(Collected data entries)
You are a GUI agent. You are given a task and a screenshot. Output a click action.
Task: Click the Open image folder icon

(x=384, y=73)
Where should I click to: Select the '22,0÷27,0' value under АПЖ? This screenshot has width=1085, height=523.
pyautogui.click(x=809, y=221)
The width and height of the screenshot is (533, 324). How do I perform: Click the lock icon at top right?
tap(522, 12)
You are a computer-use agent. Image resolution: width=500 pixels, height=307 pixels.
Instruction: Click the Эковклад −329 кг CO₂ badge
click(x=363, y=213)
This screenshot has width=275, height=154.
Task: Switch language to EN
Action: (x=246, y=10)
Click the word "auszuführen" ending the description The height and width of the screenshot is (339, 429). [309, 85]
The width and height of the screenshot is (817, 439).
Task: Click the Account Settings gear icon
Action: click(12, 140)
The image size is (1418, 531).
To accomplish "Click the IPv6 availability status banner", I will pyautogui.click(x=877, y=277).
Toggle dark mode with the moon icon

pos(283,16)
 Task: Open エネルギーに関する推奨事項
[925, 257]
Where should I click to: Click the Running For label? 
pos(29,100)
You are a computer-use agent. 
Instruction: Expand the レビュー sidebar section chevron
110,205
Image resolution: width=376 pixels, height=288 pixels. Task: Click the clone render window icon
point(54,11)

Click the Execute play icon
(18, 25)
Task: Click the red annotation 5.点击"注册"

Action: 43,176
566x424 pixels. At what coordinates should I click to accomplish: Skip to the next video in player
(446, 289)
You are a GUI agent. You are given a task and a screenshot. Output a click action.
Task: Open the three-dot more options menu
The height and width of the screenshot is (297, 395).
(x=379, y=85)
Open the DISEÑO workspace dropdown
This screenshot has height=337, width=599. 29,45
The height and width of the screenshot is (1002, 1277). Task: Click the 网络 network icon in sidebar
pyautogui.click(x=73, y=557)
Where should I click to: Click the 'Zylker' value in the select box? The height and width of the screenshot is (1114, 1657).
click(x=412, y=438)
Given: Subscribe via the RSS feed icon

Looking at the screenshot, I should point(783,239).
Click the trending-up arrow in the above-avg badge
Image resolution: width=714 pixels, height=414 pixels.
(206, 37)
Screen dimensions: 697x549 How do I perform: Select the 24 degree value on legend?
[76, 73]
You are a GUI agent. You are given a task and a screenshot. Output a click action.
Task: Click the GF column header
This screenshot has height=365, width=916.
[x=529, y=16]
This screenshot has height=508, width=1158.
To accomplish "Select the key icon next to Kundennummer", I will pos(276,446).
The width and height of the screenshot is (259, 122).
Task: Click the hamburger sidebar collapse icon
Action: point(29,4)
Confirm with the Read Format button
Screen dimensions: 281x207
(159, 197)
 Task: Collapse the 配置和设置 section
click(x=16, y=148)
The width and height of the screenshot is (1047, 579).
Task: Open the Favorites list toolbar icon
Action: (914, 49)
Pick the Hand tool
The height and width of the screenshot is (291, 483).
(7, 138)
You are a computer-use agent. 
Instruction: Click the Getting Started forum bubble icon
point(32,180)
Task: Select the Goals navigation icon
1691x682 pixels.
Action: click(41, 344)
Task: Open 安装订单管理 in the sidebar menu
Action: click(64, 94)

— Brief —
Give back all of the data exactly, with every line intact.

— Solution to the exercise —
You are a GUI agent. You are given a task and a screenshot. Output a click action.
Task: Click the Open image folder icon

(x=384, y=73)
Where should I click to: Select the '22,0÷27,0' value under АПЖ? This screenshot has width=1085, height=523.
pyautogui.click(x=809, y=221)
The width and height of the screenshot is (533, 324). How do I perform: Click the lock icon at top right?
tap(522, 12)
You are a computer-use agent. Image resolution: width=500 pixels, height=307 pixels.
Instruction: Click the Эковклад −329 кг CO₂ badge
click(x=363, y=213)
This screenshot has width=275, height=154.
Task: Switch language to EN
Action: (x=246, y=10)
Click the word "auszuführen" ending the description The height and width of the screenshot is (339, 429). [309, 85]
The width and height of the screenshot is (817, 439).
Task: Click the Account Settings gear icon
Action: click(12, 140)
The image size is (1418, 531).
To accomplish "Click the IPv6 availability status banner", I will pyautogui.click(x=877, y=277).
Toggle dark mode with the moon icon

pos(283,16)
 Task: Open エネルギーに関する推奨事項
[925, 257]
Where should I click to: Click the Running For label? 
pos(29,100)
You are a computer-use agent. 
Instruction: Expand the レビュー sidebar section chevron
110,205
Image resolution: width=376 pixels, height=288 pixels. Task: Click the clone render window icon
point(54,11)

Click the Execute play icon
(18, 25)
Task: Click the red annotation 5.点击"注册"

Action: 43,176
566x424 pixels. At what coordinates should I click to accomplish: Skip to the next video in player
(446, 289)
You are a GUI agent. You are given a task and a screenshot. Output a click action.
Task: Open the three-dot more options menu
The height and width of the screenshot is (297, 395).
(x=379, y=85)
Open the DISEÑO workspace dropdown
This screenshot has height=337, width=599. 29,45
The height and width of the screenshot is (1002, 1277). Task: Click the 网络 network icon in sidebar
pyautogui.click(x=73, y=557)
Where should I click to: Click the 'Zylker' value in the select box? The height and width of the screenshot is (1114, 1657).
click(x=412, y=438)
Given: Subscribe via the RSS feed icon

Looking at the screenshot, I should point(783,239).
Click the trending-up arrow in the above-avg badge
Image resolution: width=714 pixels, height=414 pixels.
(206, 37)
Screen dimensions: 697x549 How do I perform: Select the 24 degree value on legend?
[76, 73]
You are a GUI agent. You are given a task and a screenshot. Output a click action.
Task: Click the GF column header
This screenshot has height=365, width=916.
[x=529, y=16]
This screenshot has height=508, width=1158.
To accomplish "Select the key icon next to Kundennummer", I will pos(276,446).
The width and height of the screenshot is (259, 122).
Task: Click the hamburger sidebar collapse icon
Action: point(29,4)
Confirm with the Read Format button
Screen dimensions: 281x207
(159, 197)
 Task: Collapse the 配置和设置 section
click(x=16, y=148)
The width and height of the screenshot is (1047, 579).
Task: Open the Favorites list toolbar icon
Action: (914, 49)
Pick the Hand tool
The height and width of the screenshot is (291, 483).
(7, 138)
You are a computer-use agent. 
Instruction: Click the Getting Started forum bubble icon
point(32,180)
Task: Select the Goals navigation icon
1691x682 pixels.
Action: click(41, 344)
Task: Open 安装订单管理 in the sidebar menu
Action: click(64, 94)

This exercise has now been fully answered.